▶ **Deine Aufgabe**
Schreibe aus dem Forumsausschnitt zur Feedermontage den Abschnitt wörtlich ab, der mit den Worten „Moment, mir fällt“ einsetzt und mit „in der Schnur.“ schließt.

▶ **Textauszug**
Moment, mir fällt da grade noch was ein....es gibt doch Futterspiralen, die man einfach auf die Hauptschnur aufzieht und dann n Wirbel anknoten kann und da kann man doch dann das Vorfach einhängen. Diese Futterspiralen gibts auch mit Bebleiung...Hier kann sich das Vorfach doch garnicht mit dem "Futterbehälter" in die Quere kommen, oder? Ich selber habe es zwar noch nicht ausprobiert, aber werde ich vielleicht bei Gelegenheit tun, da mich das Verdrallen der Schnur mit dem Futterkorb auch nervt...

Is das denn ne gute Idee?


----------



## Helmut Wölker - Browningteam Bayern (15. Mai 2008)

*AW: Feedermontage im Stillwasser*

also wenn deine Montage paßt, hast du so gut wie keinen Drall in der Schnur.


----------



## Tricast (15. Mai 2008)

*AW: Feedermontage im Stillwasser*

Hallo Helmut, wenn ich das richtig verstanden habe wird nicht das Verdrallen der Schnur gemeint sondern das sich das Vorfach um die Schnur wickelt. Uns das läßt sich nur lösen durch das Abbremsen der Montage bevor sie auf das Wasser kommt. Dann streckt sich die Montage wie beim Wagglerfischen. Ausserdem weiss ich nicht wie er es mit einem Abstandshalter hält. Früher haben wir ja die Schnur gezwirbelt wo wir das Vorfach einhängen damit es etwas Abstand hält beim Wurf.

Gruß Heinz


----------



## Feederprofi1980 (15. September 2012)

*AW: Feedermontage im Stillwasser*



Carphunter81 schrieb:


> Hallo Zusammen,
> 
> mich würde mal interessieren, was für Montagen u. Futterkörbe Ihr im Stillwasser einsetzt (mit Foto, bzw. Zeichnung wäre natürlich spitze) |kopfkrat
> 
> ...


Hallo carphunter! Hier mal eine aussergewöhnliche Montage. Also du machst dir ein Helicopterrig indem du das Vorfach mit Haken vor das Körbchen knüpfst. Die Länge sollte 10 Zentimeter betragen und ungefähr fünf Zentimeter vor dem Korb sein. Dann beköderst du mit einer schwimmenden Gummimade und Zwei echten Maden. Du wirst feststellen das du damit erstaunlicherweise sehr grosse Schleie überlistest. Das Helicopterrig wird dir ja als carphunter ein Begriff sein. Viel Spass beim ausprobieren!!

▶ **Datenauszüge**

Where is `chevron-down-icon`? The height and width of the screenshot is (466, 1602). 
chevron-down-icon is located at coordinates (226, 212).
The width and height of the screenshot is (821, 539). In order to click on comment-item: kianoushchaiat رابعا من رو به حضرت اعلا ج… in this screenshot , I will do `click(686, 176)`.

---

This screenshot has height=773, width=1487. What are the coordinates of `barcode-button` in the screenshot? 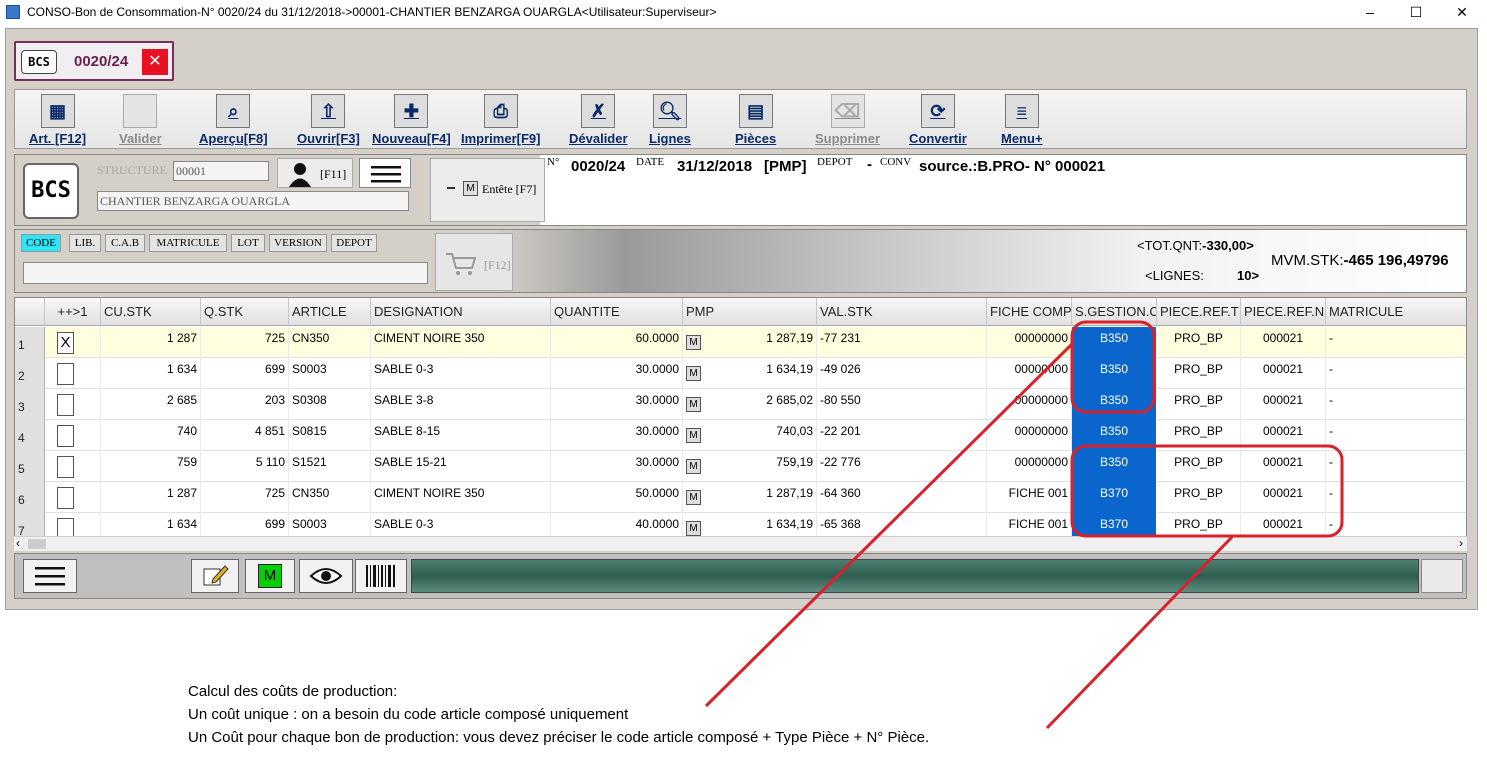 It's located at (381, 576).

▶ **Übungsergebnis**
Moment, mir fällt da grade noch was ein....es gibt doch Futterspiralen, die man einfach auf die Hauptschnur aufzieht und dann n Wirbel anknoten kann und da kann man doch dann das Vorfach einhängen. Diese Futterspiralen gibts auch mit Bebleiung...Hier kann sich das Vorfach doch garnicht mit dem "Futterbehälter" in die Quere kommen, oder? Ich selber habe es zwar noch nicht ausprobiert, aber werde ich vielleicht bei Gelegenheit tun, da mich das Verdrallen der Schnur mit dem Futterkorb auch nervt...

Is das denn ne gute Idee?


----------



## Helmut Wölker - Browningteam Bayern (15. Mai 2008)

*AW: Feedermontage im Stillwasser*

also wenn deine Montage paßt, hast du so gut wie keinen Drall in der Schnur.